----- MATERIAL SHOWN
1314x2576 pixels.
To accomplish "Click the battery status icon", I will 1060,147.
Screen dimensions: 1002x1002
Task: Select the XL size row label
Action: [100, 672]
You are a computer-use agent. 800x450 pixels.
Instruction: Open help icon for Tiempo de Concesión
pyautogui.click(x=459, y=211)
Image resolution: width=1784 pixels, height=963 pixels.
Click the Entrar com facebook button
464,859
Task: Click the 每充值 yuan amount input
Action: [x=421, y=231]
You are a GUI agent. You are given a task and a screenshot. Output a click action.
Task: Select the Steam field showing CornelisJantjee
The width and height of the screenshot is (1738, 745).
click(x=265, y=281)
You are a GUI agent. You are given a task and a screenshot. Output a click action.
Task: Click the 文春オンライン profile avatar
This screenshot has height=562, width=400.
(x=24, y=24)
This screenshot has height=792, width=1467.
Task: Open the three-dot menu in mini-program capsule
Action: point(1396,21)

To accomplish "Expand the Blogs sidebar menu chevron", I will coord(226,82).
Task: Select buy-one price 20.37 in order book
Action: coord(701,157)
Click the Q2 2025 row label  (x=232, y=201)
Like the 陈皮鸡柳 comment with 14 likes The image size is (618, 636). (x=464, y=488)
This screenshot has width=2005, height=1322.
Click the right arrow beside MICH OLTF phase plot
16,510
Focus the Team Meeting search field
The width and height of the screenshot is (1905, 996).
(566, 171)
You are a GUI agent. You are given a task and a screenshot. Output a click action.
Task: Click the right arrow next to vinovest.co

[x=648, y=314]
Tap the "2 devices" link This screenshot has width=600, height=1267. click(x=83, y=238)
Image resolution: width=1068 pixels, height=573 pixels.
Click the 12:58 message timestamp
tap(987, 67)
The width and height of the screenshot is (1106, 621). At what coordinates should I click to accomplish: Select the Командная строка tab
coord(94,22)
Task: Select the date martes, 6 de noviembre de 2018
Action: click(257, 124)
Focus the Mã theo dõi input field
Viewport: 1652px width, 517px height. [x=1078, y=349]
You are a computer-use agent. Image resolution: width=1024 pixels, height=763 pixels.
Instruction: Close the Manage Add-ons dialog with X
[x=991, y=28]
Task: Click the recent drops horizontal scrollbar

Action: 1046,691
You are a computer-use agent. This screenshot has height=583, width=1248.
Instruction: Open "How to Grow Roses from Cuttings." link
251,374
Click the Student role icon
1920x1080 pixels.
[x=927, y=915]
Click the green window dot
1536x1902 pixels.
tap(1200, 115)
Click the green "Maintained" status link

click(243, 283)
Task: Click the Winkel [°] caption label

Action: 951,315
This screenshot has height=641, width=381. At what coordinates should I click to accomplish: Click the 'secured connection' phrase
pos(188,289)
----------
**WORK ORDER**
Transcribe exactly, starting at the line with "height=1267. click(x=83, y=238)" and continuing through the last line of the data above; leave out all earlier lines.

**PROBLEM SOLUTION**
Tap the "2 devices" link This screenshot has width=600, height=1267. click(x=83, y=238)
Image resolution: width=1068 pixels, height=573 pixels.
Click the 12:58 message timestamp
tap(987, 67)
The width and height of the screenshot is (1106, 621). At what coordinates should I click to accomplish: Select the Командная строка tab
coord(94,22)
Task: Select the date martes, 6 de noviembre de 2018
Action: click(257, 124)
Focus the Mã theo dõi input field
Viewport: 1652px width, 517px height. [x=1078, y=349]
You are a computer-use agent. Image resolution: width=1024 pixels, height=763 pixels.
Instruction: Close the Manage Add-ons dialog with X
[x=991, y=28]
Task: Click the recent drops horizontal scrollbar

Action: 1046,691
You are a computer-use agent. This screenshot has height=583, width=1248.
Instruction: Open "How to Grow Roses from Cuttings." link
251,374
Click the Student role icon
1920x1080 pixels.
[x=927, y=915]
Click the green window dot
1536x1902 pixels.
tap(1200, 115)
Click the green "Maintained" status link

click(243, 283)
Task: Click the Winkel [°] caption label

Action: 951,315
This screenshot has height=641, width=381. At what coordinates should I click to accomplish: Click the 'secured connection' phrase
pos(188,289)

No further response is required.